精心设计的固定在石墨烯片上的一维硒-碲纳米棒的构建，作为锂离子电池的高存储容量阳极材料

锂离子电池被认为是智能电源，可广泛应用于便携式电子产品和快速增长的电动汽车中。然而，现有的电极系统受到锂合金附聚引发的有限寿命的影响，这影响了Li ⁺到阳极材料中的可逆完全插入。发现可以提高活性电极材料的寿命和速率性能的新颖替代策略非常重要。在这里，我们将硒和碲这两种半导体准金属制成了一维结构（Se / Te纳米棒），然后包裹在还原的氧化石墨烯（rGO）纳米片中。在GO材料处设计的Se / Te纳米棒被称为Se / Te @ rGO复合材料，并被研究用作Li的阳极材料⁺离子电池。与100次循环后在0.1 A g ^-1下的SeNr（400 mA hg ^-1）和Se / TeNr（800 mA hg ^-1）相比，Se / Te @ rGO电极显示出1456 mA hg ^-1的出色可逆存储容量。

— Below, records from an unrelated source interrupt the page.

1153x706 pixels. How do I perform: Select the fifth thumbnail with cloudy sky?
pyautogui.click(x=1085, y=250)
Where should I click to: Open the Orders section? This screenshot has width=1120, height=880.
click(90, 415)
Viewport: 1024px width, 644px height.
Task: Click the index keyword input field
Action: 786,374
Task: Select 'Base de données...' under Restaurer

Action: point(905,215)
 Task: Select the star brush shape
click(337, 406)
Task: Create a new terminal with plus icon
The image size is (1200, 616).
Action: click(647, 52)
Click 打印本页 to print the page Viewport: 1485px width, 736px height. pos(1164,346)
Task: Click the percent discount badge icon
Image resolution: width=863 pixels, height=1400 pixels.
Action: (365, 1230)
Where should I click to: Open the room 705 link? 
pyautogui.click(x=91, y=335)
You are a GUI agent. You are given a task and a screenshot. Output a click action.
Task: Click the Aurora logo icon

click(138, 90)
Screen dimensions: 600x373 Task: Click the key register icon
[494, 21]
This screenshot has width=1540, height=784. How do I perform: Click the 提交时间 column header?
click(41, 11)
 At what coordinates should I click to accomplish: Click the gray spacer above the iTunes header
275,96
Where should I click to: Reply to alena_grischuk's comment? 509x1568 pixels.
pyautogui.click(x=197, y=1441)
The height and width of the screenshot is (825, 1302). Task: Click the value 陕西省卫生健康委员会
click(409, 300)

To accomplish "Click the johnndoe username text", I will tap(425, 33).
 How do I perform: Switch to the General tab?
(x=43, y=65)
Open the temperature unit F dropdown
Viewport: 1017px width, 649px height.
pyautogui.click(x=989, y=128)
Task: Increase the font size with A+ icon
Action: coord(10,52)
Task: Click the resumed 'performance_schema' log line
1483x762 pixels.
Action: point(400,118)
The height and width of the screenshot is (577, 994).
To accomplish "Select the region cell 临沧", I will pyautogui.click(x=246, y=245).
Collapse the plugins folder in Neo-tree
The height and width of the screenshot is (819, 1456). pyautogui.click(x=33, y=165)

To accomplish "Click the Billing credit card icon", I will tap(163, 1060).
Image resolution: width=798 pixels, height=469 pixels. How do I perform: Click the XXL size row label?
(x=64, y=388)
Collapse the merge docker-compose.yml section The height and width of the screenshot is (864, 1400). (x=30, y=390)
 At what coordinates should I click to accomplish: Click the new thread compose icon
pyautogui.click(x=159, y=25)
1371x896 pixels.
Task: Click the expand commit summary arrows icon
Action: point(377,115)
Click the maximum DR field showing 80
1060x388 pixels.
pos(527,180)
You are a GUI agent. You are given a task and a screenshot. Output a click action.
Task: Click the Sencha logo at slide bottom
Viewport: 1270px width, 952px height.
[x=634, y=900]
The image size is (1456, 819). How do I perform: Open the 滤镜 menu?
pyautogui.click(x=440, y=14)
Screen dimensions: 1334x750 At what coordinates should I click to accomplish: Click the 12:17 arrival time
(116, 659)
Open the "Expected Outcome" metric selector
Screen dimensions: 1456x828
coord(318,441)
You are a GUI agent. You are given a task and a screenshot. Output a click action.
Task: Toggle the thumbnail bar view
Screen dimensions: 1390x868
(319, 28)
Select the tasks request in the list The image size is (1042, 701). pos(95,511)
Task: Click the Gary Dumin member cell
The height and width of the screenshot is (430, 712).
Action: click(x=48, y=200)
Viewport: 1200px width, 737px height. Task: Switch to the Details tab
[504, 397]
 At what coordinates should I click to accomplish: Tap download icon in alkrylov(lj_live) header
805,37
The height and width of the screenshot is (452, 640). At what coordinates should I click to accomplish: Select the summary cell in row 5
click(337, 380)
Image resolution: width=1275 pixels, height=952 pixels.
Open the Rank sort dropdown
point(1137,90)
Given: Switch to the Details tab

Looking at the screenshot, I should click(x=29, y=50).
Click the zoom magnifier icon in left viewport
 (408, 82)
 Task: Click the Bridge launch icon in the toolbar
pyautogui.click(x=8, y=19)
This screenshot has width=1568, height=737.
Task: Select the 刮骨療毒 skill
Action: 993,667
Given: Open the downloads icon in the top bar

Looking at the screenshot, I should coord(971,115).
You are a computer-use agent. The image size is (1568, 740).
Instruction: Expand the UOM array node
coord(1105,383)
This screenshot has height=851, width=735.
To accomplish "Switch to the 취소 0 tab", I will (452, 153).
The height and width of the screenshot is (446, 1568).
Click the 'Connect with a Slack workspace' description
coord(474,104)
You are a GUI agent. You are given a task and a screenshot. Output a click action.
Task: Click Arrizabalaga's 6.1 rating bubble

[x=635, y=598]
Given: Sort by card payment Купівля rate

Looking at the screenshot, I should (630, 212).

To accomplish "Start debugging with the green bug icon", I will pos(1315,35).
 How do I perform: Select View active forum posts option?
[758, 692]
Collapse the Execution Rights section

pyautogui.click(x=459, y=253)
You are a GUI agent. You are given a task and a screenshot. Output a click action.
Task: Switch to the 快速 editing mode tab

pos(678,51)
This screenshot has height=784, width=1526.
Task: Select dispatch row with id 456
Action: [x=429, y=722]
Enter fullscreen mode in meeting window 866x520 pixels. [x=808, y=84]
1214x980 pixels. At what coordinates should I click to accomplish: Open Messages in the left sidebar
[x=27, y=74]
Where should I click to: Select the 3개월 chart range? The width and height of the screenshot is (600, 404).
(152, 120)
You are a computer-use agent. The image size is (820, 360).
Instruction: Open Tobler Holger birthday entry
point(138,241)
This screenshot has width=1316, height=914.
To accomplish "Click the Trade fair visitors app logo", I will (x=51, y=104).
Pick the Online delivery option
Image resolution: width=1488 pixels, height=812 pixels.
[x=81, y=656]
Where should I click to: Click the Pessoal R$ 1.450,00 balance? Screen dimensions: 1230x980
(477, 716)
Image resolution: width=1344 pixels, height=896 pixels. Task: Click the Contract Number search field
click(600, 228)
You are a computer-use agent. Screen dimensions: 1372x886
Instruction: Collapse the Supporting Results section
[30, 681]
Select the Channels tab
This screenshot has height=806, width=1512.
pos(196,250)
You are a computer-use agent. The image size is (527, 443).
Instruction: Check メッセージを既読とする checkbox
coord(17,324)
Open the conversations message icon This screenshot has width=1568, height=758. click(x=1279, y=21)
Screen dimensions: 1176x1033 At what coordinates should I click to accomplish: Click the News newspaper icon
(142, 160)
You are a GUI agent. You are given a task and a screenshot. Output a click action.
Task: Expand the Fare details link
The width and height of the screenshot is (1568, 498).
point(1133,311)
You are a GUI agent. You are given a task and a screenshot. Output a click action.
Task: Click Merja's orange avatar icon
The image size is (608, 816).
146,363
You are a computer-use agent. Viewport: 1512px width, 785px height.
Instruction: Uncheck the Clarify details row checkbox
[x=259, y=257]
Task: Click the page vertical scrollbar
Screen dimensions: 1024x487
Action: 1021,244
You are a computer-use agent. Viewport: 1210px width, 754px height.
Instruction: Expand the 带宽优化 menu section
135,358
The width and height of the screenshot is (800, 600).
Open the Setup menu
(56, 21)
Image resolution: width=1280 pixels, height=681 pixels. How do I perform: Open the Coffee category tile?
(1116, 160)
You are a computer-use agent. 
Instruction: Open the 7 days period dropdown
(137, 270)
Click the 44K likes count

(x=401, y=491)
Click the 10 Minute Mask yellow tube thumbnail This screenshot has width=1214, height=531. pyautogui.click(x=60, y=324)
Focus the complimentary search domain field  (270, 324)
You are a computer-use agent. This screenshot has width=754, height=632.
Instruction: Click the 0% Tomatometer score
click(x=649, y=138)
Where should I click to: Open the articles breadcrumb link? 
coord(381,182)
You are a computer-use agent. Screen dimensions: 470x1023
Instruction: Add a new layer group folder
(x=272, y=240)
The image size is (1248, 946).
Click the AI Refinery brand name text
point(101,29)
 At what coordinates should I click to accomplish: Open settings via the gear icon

此外，当在5 A g ^-1下循环时，Se / Te @ rGO电极显示出初始比容量为804 mA hg ^-1，并保持了704 mA hg ^-1的高比容量。经过3000次循环（99.5％CE），表明新制造的混合材料具有卓越的性能。Se / Te @ rGO电极材料电化学存储性能的提高归因于一维Se / Te纳米棒结构，该结构可为锂离子提供短扩散路径并缓冲充放电循环中产生的应变。内置的二维rGO模板进一步增强了活性Se / Te材料的机械强度，并抑制了其在锂化/脱锂过程中的溶解和体积膨胀。我们的贡献突显了用于长寿命锂离子电池的高存储材料开发的重大进展。